Prompt ->
Using the data below, return all lines in which "cell" appears.

[Pixel coordinate grounding data]
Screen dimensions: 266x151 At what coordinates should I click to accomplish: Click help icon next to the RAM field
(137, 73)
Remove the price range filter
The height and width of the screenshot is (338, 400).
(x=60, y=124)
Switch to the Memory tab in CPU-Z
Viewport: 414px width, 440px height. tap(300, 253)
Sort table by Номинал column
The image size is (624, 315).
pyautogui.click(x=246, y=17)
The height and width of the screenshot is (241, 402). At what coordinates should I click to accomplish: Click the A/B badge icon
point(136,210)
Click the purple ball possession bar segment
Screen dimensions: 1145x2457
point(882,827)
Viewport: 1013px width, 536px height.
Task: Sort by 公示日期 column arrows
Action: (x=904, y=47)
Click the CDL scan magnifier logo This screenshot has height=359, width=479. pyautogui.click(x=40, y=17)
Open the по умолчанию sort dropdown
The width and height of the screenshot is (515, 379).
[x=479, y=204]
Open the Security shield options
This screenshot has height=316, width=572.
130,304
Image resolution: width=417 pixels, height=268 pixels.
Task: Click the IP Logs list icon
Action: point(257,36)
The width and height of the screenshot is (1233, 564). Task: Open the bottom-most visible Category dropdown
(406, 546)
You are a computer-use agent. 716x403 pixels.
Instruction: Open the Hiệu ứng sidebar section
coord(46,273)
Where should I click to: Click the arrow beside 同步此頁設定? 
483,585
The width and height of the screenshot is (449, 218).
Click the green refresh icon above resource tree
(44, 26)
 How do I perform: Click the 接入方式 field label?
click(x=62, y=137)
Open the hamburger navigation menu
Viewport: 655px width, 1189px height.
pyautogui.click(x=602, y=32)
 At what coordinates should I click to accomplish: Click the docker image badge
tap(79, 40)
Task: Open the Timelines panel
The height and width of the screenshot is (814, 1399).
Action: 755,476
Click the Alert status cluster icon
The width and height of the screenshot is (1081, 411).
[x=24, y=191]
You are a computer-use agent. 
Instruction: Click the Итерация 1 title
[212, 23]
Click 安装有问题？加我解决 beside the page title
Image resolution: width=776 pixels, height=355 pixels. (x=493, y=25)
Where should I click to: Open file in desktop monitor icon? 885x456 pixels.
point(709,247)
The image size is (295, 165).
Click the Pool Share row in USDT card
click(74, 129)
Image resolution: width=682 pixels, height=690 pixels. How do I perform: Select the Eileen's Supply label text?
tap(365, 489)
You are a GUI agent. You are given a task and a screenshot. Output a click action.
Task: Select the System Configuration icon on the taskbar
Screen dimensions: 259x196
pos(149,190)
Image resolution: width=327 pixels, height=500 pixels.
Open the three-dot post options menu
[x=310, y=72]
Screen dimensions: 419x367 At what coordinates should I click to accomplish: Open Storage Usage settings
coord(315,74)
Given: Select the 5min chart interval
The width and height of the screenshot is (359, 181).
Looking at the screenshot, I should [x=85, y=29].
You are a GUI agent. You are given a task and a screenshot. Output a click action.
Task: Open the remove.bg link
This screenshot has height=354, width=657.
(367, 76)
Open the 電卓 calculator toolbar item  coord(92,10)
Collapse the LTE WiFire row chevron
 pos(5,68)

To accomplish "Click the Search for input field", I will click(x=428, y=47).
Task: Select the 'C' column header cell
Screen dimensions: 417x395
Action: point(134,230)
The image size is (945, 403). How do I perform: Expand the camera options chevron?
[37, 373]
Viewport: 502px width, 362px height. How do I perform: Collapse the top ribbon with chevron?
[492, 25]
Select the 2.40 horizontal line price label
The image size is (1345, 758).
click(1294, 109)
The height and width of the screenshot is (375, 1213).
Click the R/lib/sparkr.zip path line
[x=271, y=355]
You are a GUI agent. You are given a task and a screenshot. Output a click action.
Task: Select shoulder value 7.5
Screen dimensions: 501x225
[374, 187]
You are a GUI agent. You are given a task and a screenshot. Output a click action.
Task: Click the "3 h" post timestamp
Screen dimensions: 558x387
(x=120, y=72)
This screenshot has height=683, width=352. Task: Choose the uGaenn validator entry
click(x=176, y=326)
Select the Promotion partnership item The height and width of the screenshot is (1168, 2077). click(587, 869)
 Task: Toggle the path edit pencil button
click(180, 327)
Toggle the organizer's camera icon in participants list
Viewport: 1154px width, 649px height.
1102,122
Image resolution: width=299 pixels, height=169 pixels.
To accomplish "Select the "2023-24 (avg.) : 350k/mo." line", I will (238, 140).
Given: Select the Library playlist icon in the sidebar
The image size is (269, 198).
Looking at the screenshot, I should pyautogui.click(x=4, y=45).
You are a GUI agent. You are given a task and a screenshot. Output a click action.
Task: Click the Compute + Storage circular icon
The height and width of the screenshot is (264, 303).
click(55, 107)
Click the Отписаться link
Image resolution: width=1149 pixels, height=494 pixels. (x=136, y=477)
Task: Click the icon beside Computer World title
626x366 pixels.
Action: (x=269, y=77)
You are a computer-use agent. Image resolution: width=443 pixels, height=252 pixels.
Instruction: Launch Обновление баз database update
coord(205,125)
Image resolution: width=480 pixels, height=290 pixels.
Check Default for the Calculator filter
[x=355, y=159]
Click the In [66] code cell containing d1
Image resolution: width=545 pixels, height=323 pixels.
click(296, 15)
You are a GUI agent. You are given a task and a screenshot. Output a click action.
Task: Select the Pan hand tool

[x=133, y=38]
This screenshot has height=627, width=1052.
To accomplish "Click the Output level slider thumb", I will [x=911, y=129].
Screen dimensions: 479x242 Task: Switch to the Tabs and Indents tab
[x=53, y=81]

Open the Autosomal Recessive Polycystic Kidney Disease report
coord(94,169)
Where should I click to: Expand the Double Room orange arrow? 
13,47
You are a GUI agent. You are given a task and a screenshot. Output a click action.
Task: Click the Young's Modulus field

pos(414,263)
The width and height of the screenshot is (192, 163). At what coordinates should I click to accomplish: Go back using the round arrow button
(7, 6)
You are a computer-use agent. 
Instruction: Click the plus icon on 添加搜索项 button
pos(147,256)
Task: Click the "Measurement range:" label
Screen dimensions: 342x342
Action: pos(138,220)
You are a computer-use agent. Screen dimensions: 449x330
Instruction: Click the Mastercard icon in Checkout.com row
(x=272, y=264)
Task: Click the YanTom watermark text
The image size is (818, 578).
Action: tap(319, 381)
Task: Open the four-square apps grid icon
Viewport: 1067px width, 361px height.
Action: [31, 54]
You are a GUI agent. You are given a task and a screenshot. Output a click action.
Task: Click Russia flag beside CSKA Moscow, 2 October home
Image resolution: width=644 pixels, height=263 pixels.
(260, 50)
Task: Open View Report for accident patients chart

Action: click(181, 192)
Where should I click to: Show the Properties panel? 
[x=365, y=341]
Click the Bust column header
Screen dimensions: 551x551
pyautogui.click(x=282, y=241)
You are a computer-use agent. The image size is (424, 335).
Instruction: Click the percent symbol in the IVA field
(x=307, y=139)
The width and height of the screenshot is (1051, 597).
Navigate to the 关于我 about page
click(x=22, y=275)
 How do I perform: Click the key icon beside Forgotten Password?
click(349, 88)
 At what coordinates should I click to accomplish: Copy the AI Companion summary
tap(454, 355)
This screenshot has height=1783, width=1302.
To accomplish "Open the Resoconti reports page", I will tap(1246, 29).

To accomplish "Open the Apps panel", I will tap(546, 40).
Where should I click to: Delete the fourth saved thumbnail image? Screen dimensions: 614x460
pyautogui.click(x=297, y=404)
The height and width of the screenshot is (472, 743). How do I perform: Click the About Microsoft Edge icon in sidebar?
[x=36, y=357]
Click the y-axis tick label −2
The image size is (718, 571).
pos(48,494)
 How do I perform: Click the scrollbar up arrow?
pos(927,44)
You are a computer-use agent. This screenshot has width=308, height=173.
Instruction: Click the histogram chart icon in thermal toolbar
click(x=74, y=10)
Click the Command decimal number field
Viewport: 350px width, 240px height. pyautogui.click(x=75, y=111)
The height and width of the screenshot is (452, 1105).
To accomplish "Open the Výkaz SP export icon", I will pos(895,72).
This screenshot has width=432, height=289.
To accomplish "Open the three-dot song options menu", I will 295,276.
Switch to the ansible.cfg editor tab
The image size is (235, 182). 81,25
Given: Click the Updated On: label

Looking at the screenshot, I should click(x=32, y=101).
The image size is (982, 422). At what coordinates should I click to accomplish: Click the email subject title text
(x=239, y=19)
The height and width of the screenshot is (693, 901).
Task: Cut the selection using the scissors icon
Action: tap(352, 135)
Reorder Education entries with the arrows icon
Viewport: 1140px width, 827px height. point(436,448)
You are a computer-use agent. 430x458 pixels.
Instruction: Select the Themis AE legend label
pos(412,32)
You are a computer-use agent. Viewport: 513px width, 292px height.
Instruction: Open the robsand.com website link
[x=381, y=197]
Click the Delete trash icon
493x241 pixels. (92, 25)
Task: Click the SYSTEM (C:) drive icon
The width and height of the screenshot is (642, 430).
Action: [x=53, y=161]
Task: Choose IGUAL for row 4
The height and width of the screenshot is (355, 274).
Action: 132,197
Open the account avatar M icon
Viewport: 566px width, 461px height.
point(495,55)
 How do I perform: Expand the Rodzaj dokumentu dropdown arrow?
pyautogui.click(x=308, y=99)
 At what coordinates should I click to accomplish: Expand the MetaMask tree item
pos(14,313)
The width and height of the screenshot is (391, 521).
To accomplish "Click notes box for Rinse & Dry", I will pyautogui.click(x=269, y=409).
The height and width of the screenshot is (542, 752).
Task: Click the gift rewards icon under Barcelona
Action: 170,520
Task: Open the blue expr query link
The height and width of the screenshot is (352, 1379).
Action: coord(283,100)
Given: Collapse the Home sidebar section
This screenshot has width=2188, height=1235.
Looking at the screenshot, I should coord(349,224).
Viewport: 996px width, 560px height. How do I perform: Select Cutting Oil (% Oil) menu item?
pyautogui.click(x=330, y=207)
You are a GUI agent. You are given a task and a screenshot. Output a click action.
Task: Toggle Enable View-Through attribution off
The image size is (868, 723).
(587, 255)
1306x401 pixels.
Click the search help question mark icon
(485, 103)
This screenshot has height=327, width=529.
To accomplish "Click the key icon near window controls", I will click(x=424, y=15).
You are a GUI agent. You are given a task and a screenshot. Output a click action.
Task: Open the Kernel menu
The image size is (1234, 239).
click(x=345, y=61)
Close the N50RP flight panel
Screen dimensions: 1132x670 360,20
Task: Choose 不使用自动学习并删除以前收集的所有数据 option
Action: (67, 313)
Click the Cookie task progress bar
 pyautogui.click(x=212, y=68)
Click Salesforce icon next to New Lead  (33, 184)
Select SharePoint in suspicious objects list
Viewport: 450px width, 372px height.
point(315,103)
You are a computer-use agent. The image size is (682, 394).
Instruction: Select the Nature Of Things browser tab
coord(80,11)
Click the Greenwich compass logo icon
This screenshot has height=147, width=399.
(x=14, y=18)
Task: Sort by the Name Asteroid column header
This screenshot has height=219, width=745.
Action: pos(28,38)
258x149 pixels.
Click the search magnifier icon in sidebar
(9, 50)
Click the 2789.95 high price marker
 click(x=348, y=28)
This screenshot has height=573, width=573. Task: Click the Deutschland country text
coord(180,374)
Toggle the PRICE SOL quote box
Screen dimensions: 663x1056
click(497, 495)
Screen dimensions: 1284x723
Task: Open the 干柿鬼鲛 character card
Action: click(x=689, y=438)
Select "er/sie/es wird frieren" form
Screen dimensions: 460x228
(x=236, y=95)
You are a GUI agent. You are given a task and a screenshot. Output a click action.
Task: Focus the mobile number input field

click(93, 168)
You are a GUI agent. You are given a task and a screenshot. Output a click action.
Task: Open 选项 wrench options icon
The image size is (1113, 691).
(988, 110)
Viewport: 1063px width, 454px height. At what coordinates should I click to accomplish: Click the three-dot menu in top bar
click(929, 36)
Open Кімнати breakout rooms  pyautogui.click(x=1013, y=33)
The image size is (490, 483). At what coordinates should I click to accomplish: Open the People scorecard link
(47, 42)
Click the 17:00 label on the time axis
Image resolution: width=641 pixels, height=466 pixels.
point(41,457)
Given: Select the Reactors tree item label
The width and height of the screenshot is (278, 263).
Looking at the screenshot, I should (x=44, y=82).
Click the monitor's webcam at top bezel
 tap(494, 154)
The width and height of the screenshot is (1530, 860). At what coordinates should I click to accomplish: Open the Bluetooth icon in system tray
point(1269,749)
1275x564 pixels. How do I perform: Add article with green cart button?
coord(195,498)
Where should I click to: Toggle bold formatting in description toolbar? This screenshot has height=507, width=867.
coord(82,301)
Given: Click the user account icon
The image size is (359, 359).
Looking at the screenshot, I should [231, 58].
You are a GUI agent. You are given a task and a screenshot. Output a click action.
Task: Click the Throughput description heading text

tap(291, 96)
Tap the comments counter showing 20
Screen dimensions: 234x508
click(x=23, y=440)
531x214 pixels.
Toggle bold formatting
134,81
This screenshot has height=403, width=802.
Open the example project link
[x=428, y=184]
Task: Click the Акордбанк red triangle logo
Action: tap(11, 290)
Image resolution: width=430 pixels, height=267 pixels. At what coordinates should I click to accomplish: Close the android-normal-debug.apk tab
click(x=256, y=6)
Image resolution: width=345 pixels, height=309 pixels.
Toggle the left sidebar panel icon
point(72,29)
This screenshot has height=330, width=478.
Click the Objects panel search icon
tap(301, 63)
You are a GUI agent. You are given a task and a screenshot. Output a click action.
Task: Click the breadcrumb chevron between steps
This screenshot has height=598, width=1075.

Exercise solution ->
Task: Select the 'C' column header cell
Click the In [66] code cell containing d1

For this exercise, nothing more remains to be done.